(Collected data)
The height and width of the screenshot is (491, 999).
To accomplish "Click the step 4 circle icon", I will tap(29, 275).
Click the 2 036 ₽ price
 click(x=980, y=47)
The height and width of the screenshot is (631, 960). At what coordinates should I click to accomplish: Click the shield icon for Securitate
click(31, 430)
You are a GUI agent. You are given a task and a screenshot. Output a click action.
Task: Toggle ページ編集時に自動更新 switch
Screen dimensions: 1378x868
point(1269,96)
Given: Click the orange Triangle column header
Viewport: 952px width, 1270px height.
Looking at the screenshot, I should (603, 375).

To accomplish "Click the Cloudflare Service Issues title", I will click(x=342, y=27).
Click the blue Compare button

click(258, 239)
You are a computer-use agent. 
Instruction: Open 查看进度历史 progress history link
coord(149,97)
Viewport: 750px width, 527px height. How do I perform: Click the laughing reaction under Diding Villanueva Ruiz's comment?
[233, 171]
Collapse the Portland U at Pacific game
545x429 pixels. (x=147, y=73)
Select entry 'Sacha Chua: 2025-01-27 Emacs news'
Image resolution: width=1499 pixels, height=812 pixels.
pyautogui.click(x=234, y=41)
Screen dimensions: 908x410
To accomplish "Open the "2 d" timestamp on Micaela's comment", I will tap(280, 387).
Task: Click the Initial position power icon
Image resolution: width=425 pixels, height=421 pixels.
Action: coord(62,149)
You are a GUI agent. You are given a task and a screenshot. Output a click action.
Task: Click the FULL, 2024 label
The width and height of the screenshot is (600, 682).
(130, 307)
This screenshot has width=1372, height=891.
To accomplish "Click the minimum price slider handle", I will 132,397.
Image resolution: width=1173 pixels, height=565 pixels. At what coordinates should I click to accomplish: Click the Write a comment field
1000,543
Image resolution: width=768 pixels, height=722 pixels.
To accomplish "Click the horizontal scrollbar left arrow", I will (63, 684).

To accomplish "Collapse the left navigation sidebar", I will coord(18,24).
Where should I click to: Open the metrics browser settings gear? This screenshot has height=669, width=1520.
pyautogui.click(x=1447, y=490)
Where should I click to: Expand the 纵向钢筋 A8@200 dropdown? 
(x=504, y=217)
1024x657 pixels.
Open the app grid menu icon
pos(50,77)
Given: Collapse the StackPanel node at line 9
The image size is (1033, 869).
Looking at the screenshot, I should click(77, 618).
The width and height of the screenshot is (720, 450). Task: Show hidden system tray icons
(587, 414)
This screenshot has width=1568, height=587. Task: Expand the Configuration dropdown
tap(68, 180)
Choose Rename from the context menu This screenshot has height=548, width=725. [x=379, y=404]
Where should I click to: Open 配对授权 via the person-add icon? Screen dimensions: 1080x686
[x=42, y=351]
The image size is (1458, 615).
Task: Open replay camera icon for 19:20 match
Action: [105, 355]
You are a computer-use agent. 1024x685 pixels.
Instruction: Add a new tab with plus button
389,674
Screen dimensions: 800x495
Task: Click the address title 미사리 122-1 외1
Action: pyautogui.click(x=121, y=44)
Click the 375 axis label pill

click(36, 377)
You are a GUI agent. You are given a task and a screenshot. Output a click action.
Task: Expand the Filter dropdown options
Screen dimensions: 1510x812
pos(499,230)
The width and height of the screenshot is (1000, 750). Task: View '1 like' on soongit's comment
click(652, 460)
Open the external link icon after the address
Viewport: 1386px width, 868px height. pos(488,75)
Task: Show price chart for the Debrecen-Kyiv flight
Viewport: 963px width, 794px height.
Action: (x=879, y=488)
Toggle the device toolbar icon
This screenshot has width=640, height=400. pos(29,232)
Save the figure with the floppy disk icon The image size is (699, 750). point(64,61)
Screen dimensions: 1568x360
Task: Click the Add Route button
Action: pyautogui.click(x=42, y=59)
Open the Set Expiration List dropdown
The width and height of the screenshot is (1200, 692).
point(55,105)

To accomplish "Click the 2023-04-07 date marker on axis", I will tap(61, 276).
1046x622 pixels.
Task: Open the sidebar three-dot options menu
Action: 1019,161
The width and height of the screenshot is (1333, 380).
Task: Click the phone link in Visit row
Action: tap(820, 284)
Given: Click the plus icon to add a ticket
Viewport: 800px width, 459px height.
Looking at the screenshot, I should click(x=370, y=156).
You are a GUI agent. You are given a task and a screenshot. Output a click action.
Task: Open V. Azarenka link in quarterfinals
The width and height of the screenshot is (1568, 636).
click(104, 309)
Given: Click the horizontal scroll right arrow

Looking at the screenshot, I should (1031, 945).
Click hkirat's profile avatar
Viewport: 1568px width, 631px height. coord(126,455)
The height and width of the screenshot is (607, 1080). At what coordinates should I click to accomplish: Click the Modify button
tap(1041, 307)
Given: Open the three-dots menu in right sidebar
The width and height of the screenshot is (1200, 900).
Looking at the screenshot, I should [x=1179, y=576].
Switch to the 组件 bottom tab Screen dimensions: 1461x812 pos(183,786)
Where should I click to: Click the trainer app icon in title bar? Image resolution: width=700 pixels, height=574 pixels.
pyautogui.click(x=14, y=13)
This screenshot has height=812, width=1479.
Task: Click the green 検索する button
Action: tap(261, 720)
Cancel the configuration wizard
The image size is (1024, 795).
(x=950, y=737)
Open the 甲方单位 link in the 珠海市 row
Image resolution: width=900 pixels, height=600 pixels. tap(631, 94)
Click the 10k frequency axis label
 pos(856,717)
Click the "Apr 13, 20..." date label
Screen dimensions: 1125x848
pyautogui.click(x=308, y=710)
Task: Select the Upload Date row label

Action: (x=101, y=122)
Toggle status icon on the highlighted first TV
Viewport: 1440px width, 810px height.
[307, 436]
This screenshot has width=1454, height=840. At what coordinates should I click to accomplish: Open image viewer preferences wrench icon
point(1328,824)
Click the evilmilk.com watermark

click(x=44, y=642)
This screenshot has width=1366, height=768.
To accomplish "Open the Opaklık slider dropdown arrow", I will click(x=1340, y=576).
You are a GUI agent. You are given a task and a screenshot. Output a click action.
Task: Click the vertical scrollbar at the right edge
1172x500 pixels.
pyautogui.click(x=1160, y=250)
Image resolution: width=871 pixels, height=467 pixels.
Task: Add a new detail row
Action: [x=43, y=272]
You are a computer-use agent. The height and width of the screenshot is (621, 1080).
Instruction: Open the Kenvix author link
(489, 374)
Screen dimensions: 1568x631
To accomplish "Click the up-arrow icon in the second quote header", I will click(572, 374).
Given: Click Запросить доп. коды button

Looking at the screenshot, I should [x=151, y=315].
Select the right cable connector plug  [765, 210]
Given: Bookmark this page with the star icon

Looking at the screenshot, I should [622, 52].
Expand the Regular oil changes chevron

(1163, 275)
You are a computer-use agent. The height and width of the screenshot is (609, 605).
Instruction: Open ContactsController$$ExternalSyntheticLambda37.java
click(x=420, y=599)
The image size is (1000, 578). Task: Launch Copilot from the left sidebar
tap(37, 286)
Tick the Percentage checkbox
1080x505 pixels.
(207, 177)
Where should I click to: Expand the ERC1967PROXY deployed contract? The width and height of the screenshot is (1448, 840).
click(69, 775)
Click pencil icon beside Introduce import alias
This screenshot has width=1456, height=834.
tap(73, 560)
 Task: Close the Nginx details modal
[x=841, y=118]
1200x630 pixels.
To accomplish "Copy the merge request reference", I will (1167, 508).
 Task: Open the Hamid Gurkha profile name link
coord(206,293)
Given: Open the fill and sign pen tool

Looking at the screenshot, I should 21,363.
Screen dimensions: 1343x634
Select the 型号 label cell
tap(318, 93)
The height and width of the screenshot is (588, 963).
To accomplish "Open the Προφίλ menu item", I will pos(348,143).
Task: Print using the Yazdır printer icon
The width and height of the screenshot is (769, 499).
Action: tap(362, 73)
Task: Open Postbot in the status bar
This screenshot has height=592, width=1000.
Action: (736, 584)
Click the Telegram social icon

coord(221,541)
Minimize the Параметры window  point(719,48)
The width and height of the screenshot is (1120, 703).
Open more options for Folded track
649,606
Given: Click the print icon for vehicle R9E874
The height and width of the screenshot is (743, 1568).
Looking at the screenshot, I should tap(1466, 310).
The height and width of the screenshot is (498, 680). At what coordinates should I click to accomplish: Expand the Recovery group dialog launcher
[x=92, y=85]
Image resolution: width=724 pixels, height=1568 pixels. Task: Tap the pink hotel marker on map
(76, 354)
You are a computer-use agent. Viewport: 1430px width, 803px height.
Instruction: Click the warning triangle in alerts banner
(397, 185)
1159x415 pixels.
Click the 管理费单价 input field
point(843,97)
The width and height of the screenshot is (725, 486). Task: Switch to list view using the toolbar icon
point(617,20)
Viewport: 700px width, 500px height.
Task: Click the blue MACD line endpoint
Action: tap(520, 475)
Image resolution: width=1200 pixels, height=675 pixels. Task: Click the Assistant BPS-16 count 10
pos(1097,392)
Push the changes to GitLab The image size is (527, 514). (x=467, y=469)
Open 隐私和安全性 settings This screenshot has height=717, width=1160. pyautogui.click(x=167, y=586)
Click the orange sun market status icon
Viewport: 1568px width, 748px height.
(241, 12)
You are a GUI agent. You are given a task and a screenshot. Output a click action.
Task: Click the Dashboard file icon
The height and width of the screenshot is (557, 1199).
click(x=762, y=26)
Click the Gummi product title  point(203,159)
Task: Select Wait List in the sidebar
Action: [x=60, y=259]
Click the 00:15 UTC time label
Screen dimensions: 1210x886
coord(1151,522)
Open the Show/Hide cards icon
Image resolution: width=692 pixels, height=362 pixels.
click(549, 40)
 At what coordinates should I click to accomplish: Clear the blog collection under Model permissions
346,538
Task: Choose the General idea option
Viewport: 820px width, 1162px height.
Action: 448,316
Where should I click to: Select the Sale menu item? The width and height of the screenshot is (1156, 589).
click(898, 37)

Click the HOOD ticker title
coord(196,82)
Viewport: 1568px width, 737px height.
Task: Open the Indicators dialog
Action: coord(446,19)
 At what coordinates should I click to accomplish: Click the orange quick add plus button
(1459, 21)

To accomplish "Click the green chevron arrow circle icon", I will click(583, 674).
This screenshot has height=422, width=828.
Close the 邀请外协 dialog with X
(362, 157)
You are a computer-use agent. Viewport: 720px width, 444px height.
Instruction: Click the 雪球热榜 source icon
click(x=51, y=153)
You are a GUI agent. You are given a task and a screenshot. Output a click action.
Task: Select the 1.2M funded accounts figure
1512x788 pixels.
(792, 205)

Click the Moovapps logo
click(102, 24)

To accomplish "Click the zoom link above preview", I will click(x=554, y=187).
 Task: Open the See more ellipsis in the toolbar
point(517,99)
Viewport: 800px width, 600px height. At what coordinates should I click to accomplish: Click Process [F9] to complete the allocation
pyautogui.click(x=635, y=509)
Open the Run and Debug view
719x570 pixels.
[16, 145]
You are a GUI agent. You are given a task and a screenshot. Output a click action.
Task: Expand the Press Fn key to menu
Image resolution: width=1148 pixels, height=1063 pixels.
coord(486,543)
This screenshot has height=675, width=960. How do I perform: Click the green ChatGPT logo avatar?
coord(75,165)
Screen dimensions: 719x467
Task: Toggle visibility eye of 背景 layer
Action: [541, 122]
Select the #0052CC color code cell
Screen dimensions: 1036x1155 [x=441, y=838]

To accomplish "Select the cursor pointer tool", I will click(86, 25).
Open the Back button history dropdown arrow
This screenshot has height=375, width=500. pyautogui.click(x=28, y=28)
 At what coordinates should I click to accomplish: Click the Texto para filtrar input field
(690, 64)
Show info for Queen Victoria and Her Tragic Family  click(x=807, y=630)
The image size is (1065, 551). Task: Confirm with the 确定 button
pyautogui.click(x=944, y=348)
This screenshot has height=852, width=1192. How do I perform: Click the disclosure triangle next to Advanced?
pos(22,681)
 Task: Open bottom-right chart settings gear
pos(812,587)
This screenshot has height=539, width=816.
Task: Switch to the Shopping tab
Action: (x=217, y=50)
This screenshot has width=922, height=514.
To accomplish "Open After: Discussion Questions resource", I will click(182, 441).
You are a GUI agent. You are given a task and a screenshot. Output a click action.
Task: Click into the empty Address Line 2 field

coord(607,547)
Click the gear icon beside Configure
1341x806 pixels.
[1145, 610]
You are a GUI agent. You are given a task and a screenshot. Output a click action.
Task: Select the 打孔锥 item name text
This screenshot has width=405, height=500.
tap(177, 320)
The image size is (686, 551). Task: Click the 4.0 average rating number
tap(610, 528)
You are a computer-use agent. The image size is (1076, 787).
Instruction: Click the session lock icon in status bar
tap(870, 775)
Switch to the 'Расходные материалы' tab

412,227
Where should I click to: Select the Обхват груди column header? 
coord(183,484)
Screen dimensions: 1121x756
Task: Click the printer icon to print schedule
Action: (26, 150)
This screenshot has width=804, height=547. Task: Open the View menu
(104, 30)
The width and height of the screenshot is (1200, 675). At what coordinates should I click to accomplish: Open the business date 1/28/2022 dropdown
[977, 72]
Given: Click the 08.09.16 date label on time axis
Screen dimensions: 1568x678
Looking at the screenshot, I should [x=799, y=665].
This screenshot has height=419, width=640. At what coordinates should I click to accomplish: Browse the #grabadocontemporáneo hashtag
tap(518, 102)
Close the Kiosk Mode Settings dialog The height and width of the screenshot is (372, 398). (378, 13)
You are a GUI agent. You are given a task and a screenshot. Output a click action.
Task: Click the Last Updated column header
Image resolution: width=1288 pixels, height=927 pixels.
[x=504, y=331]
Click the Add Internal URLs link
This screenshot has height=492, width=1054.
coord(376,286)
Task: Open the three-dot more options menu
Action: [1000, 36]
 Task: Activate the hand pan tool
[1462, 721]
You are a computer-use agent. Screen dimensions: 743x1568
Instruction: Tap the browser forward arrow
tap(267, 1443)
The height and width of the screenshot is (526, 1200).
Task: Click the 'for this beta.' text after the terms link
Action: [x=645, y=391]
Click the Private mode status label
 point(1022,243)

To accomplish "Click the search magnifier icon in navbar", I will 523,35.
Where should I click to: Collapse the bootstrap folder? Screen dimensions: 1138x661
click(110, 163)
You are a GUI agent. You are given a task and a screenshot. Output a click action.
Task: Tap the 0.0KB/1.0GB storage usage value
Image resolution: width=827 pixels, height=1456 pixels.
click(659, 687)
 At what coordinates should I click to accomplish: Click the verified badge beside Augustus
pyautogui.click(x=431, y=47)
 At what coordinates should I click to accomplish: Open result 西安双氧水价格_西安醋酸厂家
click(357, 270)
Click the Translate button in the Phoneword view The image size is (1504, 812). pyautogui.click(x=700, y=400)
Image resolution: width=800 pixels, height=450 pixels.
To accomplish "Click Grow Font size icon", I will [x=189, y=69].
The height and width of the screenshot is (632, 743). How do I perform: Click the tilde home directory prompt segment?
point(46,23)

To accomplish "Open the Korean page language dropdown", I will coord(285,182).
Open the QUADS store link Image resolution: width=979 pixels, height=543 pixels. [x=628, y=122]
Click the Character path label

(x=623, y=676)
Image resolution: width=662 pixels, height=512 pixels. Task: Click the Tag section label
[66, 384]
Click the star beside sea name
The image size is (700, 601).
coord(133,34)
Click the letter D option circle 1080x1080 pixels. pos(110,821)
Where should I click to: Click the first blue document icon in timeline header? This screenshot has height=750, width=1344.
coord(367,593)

* Exercise requirements
Every line above that holds the word "Choose" needs to be copied.

* Completed task
Choose Rename from the context menu This screenshot has height=548, width=725. [x=379, y=404]
Task: Choose the General idea option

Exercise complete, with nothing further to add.